DIRECTION -
Return, word for word, the rows in the stretch from the one containing "so click(x=1227, y=142)." through the one containing "The image size is (1092, 614).", with both of those rows included.
═════ SUPPLIED DATA ═════
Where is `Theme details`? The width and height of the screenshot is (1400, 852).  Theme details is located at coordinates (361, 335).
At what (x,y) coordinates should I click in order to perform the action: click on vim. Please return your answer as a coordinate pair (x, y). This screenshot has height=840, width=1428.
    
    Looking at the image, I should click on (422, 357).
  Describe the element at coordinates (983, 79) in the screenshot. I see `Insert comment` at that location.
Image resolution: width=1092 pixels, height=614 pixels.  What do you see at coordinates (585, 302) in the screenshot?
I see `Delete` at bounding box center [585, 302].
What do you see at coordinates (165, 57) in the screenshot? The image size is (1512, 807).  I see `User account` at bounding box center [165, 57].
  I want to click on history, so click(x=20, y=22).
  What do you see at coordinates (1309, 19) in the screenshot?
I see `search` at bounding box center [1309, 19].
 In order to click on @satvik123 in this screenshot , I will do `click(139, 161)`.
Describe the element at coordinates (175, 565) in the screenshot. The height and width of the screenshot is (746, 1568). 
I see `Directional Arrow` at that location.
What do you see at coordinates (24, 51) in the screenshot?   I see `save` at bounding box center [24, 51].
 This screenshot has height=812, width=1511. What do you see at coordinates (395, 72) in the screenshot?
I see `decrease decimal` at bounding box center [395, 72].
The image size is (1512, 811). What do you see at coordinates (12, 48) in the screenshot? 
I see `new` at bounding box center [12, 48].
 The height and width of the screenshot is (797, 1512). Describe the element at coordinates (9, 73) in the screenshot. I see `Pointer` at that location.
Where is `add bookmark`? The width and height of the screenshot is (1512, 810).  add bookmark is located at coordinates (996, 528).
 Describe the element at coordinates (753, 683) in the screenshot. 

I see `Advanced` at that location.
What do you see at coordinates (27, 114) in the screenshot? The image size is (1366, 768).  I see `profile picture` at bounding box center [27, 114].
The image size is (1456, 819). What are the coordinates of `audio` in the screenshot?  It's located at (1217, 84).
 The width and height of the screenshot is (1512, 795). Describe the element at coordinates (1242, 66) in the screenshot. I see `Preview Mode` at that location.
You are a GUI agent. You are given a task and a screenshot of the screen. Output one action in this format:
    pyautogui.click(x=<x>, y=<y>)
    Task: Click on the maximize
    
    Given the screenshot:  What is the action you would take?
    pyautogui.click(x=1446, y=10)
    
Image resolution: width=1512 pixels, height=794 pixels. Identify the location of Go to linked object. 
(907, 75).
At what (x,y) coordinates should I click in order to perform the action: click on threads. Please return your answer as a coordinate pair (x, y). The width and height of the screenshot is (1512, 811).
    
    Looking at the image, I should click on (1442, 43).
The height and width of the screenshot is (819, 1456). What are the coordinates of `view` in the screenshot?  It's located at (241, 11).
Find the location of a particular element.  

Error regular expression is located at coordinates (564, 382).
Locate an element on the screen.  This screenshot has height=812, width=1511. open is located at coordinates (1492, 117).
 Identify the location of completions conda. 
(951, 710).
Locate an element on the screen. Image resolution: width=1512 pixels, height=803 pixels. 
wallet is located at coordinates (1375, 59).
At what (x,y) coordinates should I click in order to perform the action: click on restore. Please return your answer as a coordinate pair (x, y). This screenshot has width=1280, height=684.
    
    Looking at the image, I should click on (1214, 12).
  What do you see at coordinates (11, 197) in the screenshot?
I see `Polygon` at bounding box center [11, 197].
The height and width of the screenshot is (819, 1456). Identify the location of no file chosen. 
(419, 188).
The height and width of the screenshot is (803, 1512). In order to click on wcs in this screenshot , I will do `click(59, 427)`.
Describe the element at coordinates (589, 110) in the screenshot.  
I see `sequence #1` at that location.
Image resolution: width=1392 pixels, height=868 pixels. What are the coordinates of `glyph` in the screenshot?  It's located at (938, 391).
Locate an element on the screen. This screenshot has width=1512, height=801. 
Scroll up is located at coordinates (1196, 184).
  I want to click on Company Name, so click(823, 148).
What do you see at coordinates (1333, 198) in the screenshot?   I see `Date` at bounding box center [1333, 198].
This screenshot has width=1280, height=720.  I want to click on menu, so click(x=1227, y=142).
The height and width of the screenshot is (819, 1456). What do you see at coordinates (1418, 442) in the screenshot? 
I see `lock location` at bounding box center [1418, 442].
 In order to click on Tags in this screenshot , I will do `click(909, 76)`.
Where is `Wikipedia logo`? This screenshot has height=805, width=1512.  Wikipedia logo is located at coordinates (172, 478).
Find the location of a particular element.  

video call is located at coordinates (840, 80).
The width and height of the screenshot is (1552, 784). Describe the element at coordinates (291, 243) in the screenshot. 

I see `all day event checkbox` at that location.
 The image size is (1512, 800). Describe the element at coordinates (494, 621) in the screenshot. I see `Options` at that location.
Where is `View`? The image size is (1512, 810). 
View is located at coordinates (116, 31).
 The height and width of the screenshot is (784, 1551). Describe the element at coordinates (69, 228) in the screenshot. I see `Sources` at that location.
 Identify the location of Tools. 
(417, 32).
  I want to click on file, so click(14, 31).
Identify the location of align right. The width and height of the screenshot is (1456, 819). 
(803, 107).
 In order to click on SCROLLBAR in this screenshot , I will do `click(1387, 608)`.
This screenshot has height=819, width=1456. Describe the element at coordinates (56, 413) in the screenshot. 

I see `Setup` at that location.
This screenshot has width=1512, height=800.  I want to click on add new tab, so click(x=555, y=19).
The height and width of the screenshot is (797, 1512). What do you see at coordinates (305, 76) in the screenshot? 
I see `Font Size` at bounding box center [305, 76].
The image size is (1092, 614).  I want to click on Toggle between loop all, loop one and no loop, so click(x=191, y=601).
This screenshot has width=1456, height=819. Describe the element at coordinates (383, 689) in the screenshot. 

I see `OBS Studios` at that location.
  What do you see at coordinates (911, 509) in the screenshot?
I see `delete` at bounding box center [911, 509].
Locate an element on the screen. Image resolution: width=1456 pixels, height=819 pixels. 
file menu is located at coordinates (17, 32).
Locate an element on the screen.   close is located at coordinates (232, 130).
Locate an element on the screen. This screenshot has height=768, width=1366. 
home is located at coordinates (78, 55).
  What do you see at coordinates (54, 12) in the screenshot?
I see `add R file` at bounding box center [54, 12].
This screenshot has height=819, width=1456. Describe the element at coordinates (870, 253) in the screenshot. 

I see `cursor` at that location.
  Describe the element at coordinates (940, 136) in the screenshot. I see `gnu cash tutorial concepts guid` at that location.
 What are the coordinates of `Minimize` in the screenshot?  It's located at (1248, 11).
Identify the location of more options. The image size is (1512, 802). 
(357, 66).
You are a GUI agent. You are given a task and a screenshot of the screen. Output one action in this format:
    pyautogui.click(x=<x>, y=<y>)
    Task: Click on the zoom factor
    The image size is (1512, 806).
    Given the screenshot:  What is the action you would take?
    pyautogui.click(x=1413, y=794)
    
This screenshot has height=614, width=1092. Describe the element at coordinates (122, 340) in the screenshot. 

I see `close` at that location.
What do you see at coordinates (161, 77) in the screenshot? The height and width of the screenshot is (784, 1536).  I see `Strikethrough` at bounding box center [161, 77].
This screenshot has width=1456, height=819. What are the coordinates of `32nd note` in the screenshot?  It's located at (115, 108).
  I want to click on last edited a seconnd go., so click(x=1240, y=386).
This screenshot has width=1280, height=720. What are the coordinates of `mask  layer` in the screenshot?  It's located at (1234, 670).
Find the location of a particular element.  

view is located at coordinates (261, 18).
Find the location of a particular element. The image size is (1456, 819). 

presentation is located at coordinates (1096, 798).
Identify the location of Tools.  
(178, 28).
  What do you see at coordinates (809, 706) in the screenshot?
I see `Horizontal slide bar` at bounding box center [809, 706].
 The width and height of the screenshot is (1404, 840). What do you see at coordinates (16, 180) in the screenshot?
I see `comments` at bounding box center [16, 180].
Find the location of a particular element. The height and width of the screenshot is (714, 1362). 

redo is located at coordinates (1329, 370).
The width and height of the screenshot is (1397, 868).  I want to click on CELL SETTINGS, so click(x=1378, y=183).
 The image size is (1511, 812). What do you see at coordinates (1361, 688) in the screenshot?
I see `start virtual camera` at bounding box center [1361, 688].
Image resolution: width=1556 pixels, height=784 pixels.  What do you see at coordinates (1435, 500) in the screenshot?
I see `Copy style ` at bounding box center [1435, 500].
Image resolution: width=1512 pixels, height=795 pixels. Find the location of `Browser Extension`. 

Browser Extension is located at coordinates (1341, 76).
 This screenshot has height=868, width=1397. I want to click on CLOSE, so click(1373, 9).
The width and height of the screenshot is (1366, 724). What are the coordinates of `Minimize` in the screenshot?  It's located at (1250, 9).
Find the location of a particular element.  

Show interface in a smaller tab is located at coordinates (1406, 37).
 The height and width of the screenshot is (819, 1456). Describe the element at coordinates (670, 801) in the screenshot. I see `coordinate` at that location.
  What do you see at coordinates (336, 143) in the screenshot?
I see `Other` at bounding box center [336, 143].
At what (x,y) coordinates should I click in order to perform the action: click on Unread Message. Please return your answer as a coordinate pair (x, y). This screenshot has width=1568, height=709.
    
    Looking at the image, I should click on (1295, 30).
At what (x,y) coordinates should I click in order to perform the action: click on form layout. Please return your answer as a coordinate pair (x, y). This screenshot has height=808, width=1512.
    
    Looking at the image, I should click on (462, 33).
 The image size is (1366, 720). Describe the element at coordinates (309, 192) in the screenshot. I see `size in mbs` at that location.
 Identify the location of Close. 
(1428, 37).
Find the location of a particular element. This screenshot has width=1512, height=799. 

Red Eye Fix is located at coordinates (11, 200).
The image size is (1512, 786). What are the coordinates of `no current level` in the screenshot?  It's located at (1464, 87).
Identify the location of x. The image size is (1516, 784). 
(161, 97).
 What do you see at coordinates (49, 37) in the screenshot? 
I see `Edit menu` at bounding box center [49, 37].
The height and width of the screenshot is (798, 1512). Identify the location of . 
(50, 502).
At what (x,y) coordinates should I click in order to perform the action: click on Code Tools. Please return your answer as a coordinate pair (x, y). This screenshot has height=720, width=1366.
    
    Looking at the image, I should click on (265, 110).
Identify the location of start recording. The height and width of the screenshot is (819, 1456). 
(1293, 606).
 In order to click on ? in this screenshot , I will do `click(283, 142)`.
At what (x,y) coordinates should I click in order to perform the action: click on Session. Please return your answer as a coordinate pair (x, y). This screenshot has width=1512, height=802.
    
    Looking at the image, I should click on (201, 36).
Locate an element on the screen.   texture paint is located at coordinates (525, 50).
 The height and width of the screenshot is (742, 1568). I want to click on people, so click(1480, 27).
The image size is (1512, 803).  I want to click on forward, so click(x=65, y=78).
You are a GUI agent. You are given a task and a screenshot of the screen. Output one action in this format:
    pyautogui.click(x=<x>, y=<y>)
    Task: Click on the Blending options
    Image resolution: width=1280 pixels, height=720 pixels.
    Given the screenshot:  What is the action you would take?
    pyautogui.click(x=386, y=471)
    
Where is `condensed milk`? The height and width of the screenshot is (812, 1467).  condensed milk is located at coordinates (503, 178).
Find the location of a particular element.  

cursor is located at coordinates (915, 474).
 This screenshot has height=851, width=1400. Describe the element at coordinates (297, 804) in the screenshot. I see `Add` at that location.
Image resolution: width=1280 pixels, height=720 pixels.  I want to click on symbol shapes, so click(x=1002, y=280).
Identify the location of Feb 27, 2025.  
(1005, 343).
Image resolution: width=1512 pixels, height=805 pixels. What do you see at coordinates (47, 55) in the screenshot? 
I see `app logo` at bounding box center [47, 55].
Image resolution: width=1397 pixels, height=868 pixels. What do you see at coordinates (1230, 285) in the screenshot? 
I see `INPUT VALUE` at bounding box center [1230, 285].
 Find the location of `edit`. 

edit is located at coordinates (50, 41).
═════
EXERCISE OUTPUT -
This screenshot has width=1280, height=720.  I want to click on menu, so click(x=1227, y=142).
The height and width of the screenshot is (819, 1456). What do you see at coordinates (1418, 442) in the screenshot? 
I see `lock location` at bounding box center [1418, 442].
 In order to click on Tags in this screenshot , I will do `click(909, 76)`.
Where is `Wikipedia logo`? This screenshot has height=805, width=1512.  Wikipedia logo is located at coordinates (172, 478).
Find the location of a particular element.  

video call is located at coordinates (840, 80).
The width and height of the screenshot is (1552, 784). Describe the element at coordinates (291, 243) in the screenshot. 

I see `all day event checkbox` at that location.
 The image size is (1512, 800). Describe the element at coordinates (494, 621) in the screenshot. I see `Options` at that location.
Where is `View`? The image size is (1512, 810). 
View is located at coordinates (116, 31).
 The height and width of the screenshot is (784, 1551). Describe the element at coordinates (69, 228) in the screenshot. I see `Sources` at that location.
 Identify the location of Tools. 
(417, 32).
  I want to click on file, so click(14, 31).
Identify the location of align right. The width and height of the screenshot is (1456, 819). 
(803, 107).
 In order to click on SCROLLBAR in this screenshot , I will do `click(1387, 608)`.
This screenshot has height=819, width=1456. Describe the element at coordinates (56, 413) in the screenshot. 

I see `Setup` at that location.
This screenshot has width=1512, height=800.  I want to click on add new tab, so click(x=555, y=19).
The height and width of the screenshot is (797, 1512). What do you see at coordinates (305, 76) in the screenshot? 
I see `Font Size` at bounding box center [305, 76].
The image size is (1092, 614).  I want to click on Toggle between loop all, loop one and no loop, so click(x=191, y=601).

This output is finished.